> _What you have to do_
Find each line in the listing below that contains the string "pixels", and copy those lines in full.

> _Extracted material_
• • •

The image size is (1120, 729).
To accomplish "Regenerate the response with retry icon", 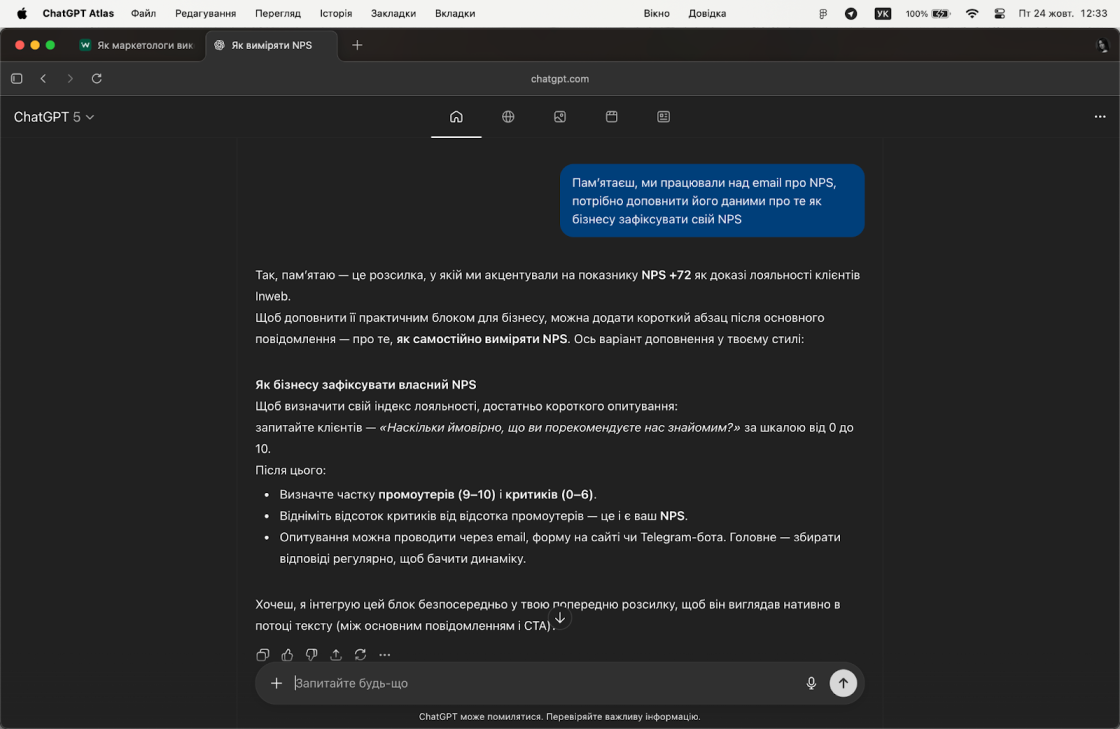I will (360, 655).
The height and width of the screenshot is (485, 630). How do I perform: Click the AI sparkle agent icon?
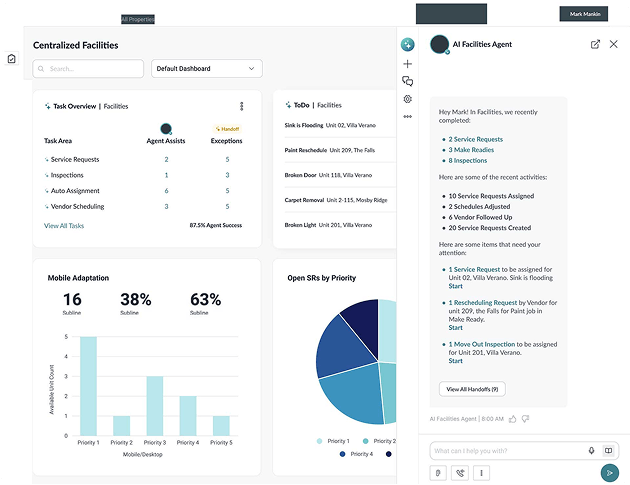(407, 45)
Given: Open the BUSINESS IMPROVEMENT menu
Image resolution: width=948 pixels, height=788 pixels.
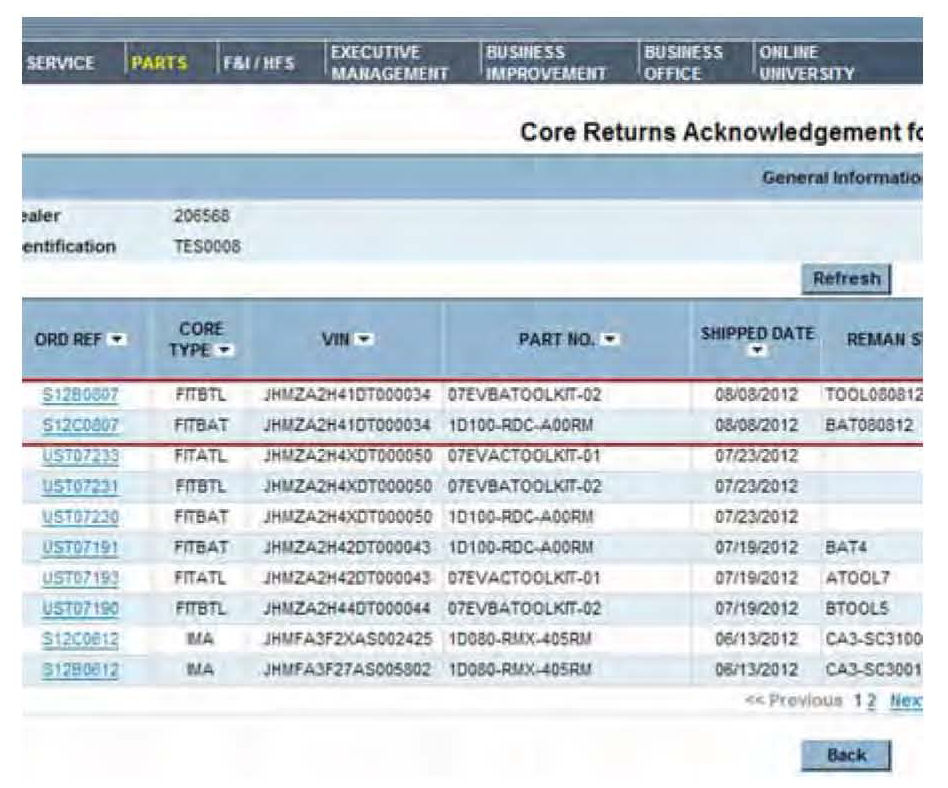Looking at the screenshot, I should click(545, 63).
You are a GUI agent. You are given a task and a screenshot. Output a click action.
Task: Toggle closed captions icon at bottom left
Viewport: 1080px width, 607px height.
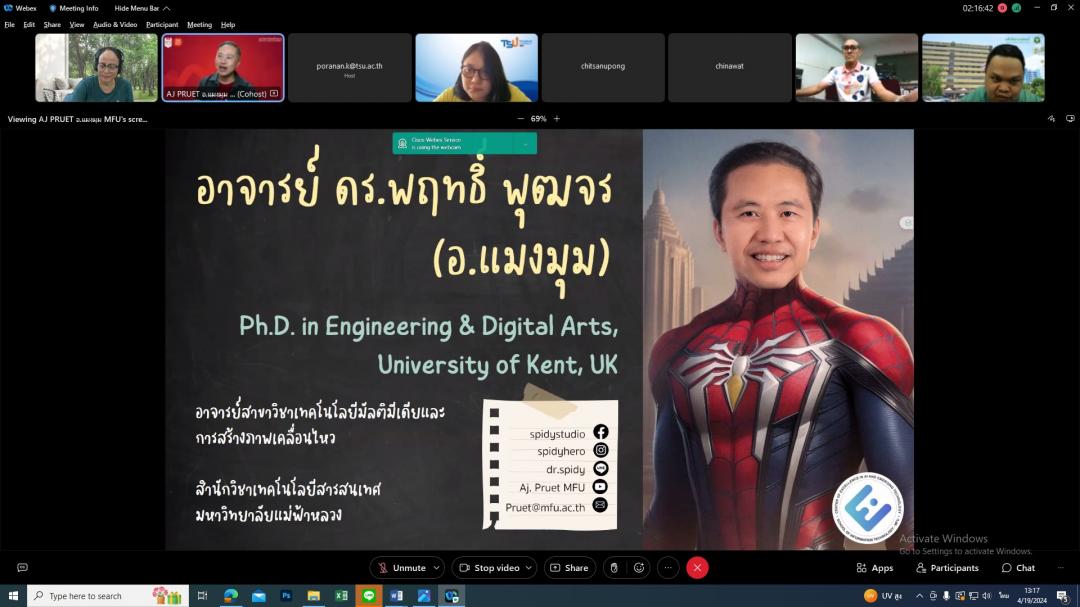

• • •

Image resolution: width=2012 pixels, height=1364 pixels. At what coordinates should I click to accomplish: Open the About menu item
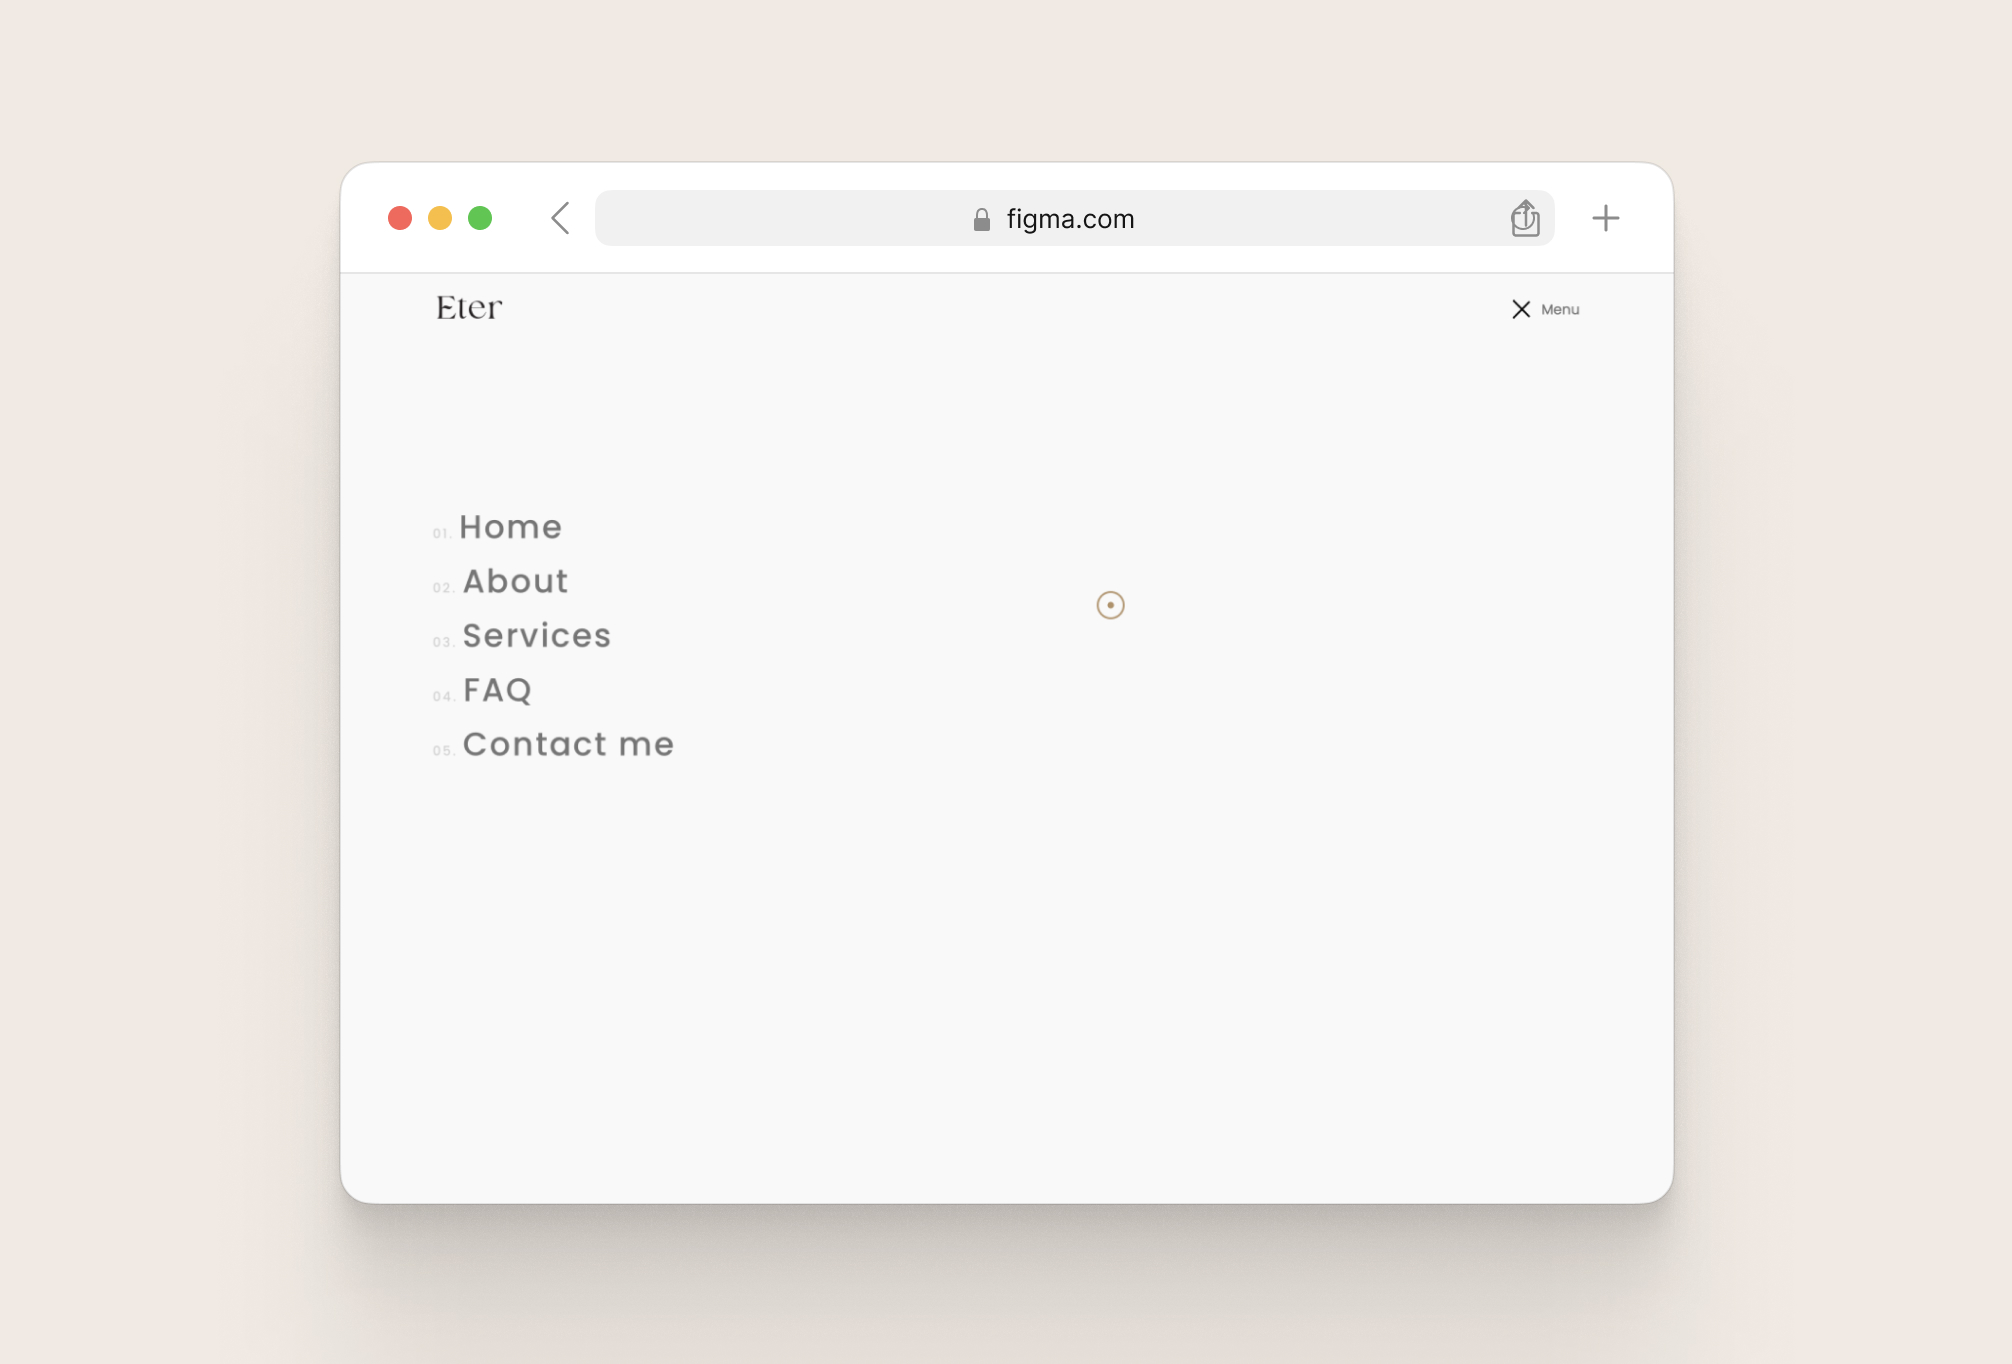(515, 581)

• • •

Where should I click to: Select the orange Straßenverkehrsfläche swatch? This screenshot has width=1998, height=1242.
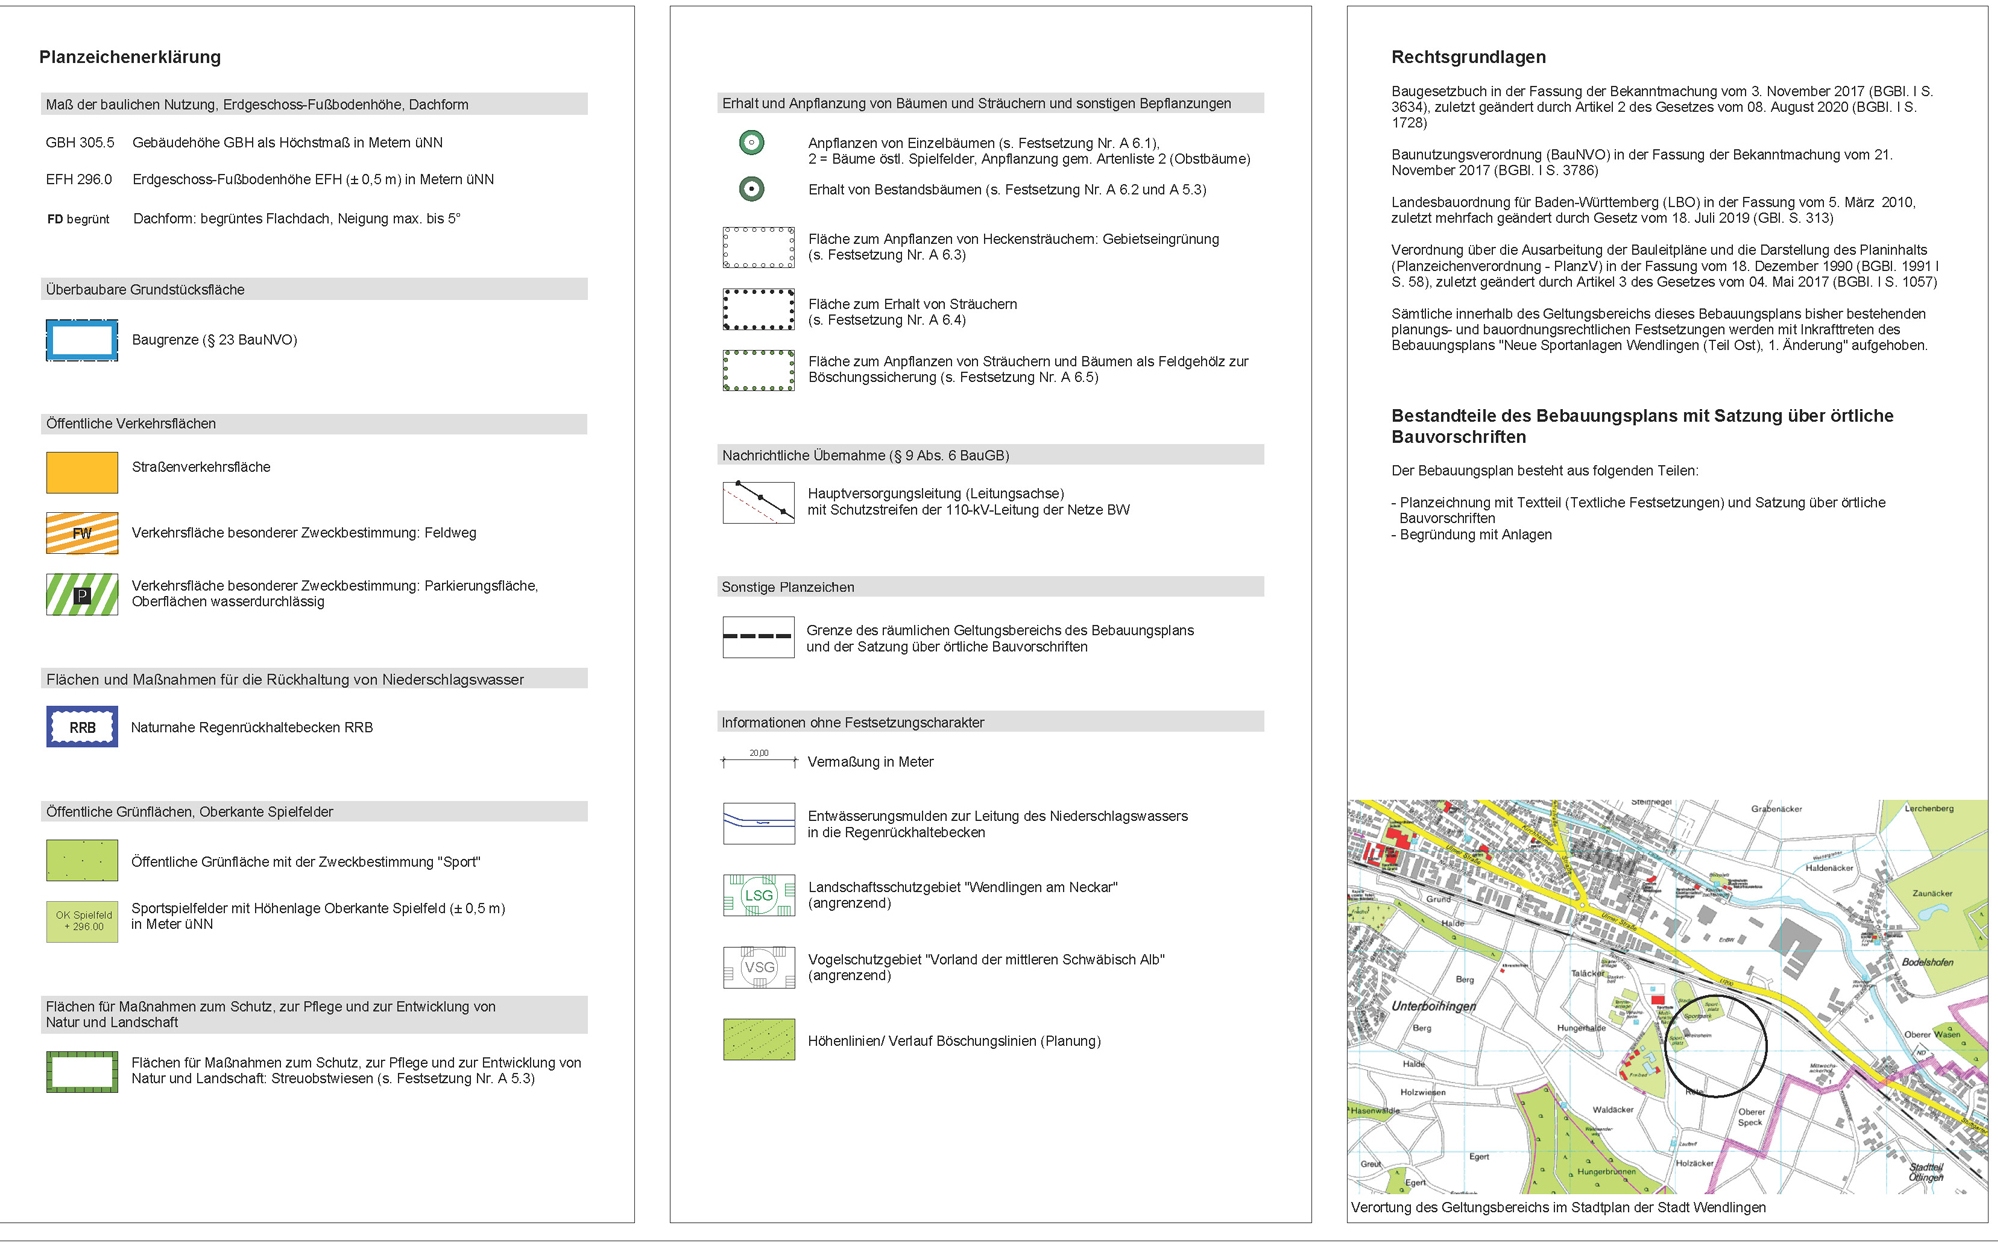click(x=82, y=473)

• • •

> _Response to this exercise_
Image resolution: width=948 pixels, height=788 pixels.
Image resolution: width=2012 pixels, height=1364 pixels. At what coordinates should I click to accomplish: Open the About menu item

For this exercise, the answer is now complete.